Exciting times! I’m currently in Houston and about to head on over to Rice University for CNX2014 tomorrow. I was lucky enough to attend last year’s conference and am returning this year to present some of our research findings on OpenStax College (OSC) textbooks as part of 1 April’s Rapid Fire panel session Efficacy: Are they Learning? with Denise Domizi (UGA) and John Hilton III (BYU). For more info on the conference check out the schedule here.
Over the past year or so I’ve been working with Daniel Williamson of OSC/Connexions to conduct research into the impact of OSC textbooks on both educators and students. To date, we’ve run questionnaires with both user groups and I’ve also interviewed a small number of educators about their use of the textbooks. Work is ongoing and I’m currently focused on creating case studies and looking for examples of impact (from comparative data, e.g. test scores before/after using OSC, to statements from educators about the impact OSC has had on their students).
Here are the preliminary results of the surveys conducted. As you can imagine, there’s quite a lot to report; I’ve therefore split the results into two blog posts with the forthcoming “Part II” examining the student questionnaire responses.
Originally OER Research Hub (OERRH) project work planned to focus on the Connexions platform, with a view to finding out who users were and how they were using OER available on the site.

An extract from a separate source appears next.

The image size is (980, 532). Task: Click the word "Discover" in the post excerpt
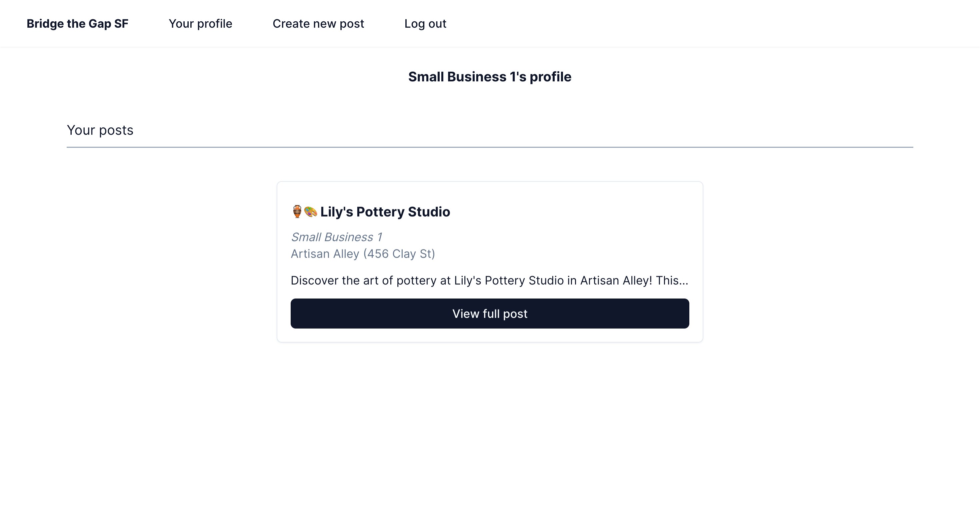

However, with the growing interest and take up of OSC textbooks we switched our focus, scheduling research on Connexions to early 2014, following planned changes to the platform.
As with all of the project’s research, we are looking at the impact of OSC on student performance and satisfaction and what role, if any, the “open” aspect of OER plays in the use and adaptation of this type of resource. In addition, we are also looking at whether use of OER/OSC leads to educator critical reflection/changes in practice and whether adopting OER at an institutional level leads to financial benefits for students and/or institutions.

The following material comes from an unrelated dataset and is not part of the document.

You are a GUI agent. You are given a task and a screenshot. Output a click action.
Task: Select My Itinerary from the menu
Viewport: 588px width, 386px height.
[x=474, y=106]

The questionnaire was advertised to educators as follows: 1) via an OSC adopter email list, 2) via the OpenStax newsletter (incentivised) and 3) through direct introductions to individual educators by OSC. We received 97 useable survey results from these three sources. These responses were filtered according to whether the educator told us they had used, or currently use, OSC textbooks. It is this group of 82 respondents (47 of which are drawn from the adopter email list, 31 from the OSC newsletter survey and 4 from direct introduction) which the following preliminary results focus on.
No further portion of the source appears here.